MissTT, I agree!!! Rihanna is human just like the rest of us, whateva she does in her personal life is her business !!! Just bring on the makeup RiRi so glad the packaging is so cute and girly!!!!!


----------



## sss215 (Feb 20, 2013)

I'm really looking forward to the quads, the compact and the blush duo.   Someone at MAC adores Rihanna because I've never heard of such a large collection released in different seasons like this one; all for one person. It's sounds so special.  Product names are going to be pretty cool as well.   This may be my largest MAC haul ever.


----------



## BeautyByLele (Feb 20, 2013)

I dont wanna say Im going to get everything from this collection but im DEF hoping I will like a majority of the items.  I already know I want a brush set.  I usually dont purchase multiples when it comes to makeup but I dont know with this collection I just might!!!!!!!!!!!


sss215 said:


> I'm really looking forward to the quads, the compact and the blush duo. Someone at MAC adores Rihanna because I've never heard of such a large collection released in different seasons like this one; all for one person. It's sounds so special. Product names are going to be pretty cool as well. *This may be my largest MAC haul ever.*


----------



## afulton (Feb 20, 2013)

I'm looking forward to this collection.  It reminds me so much of when MAC did Diana Ross.  Can't wait...


----------



## Slimmycakes (Feb 20, 2013)

MissTT said:


> So glad a thread was started here. I suspect it will be less judgmental in this environment. Anyway, I know this is going to be a huge hit. I'm a sucker for packaging so I know I'm in. Hopefully, the products deliver. It's really interesting how they're spreading this collection out over the course of the year. Gives our wallets a chance to recoup and I also think it will make the products more accessible to a variety of people. We all get 4 opportunities to try and score something rather than missing out because you didn't wake up one random Tuesday morning at 4am.

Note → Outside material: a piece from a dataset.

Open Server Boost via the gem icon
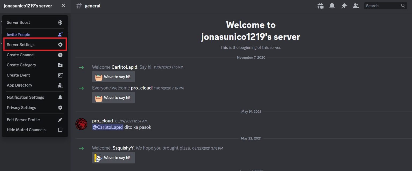Viewport: 412px width, 171px height. click(x=60, y=23)
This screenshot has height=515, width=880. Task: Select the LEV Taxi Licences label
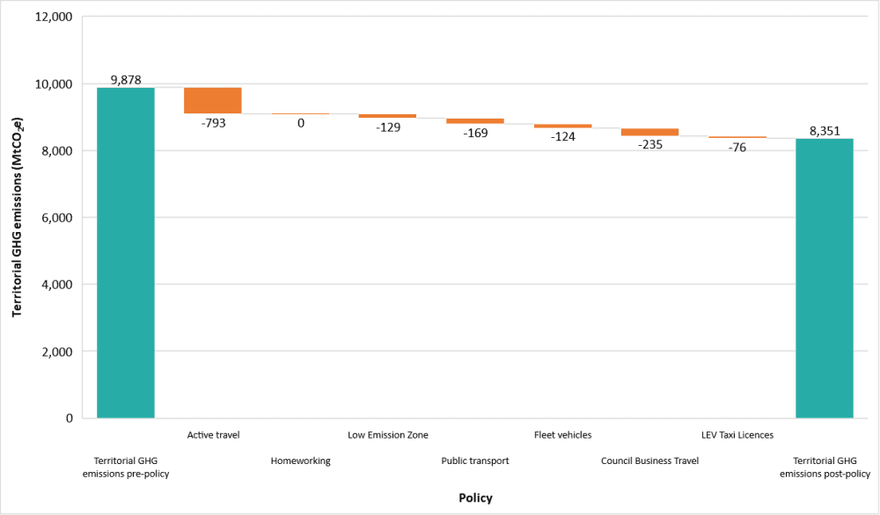[x=737, y=434]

  	Thank you for saying this!! I'm hoping it will be a judge free zone over here as well. I actually like the packaging because I don't have anything like it in my stash. I'm looking forward to my first quad and SH brush! And of course all the lipsticks... she wears amazing colors so I'm having high hopes.


----------



## shontay07108 (Feb 21, 2013)

I'm interested in seeing the actual products. I love the packaging, but if the products aren't great, I will definitely have to pass.   I glanced through some of the drama in the other thread on this collection. All I want to say is that what we do with our money is our business. We choose to support whoever and whatever we want and that's that. If you don't like Rihanna, her decisions, what she stands for and choose to boycott the collection, you have every right. If you're a fan and want to buy every piece, you have that right. I am definitely not a fan of Rihanna for many reasons, but I'm not so opposed to her that I would boycott this collection. Opinions will vary on if she should be judged, how she should be judged and what we should do with our money, but at the end of the day, it's a personal choice and there's no point in going back and forth forever.


----------



## Naughtyp (Feb 21, 2013)

oh , THIS is the thread that is excited about the collections lol!  I am excited about this , I am going to try and get at least one item from each release, I especially like the fall packaging and the holiday stuff sounds good too! no breaks from mac this year damn!


----------



## shontay07108 (Feb 21, 2013)

I know it's easier on the wallet, but I really wish everything would come out together. I'm so damn impatient and I do love huge hauls.


----------



## sss215 (Feb 21, 2013)

Slimmycakes said:


> Thank you for saying this!! I'm hoping it will be a judge free zone over here as well. I actually like the packaging because I don't have anything like it in my stash. * I'm  looking forward to my first quad and SH brush! *And of course all the lipsticks... she wears amazing colors so I'm having high hopes.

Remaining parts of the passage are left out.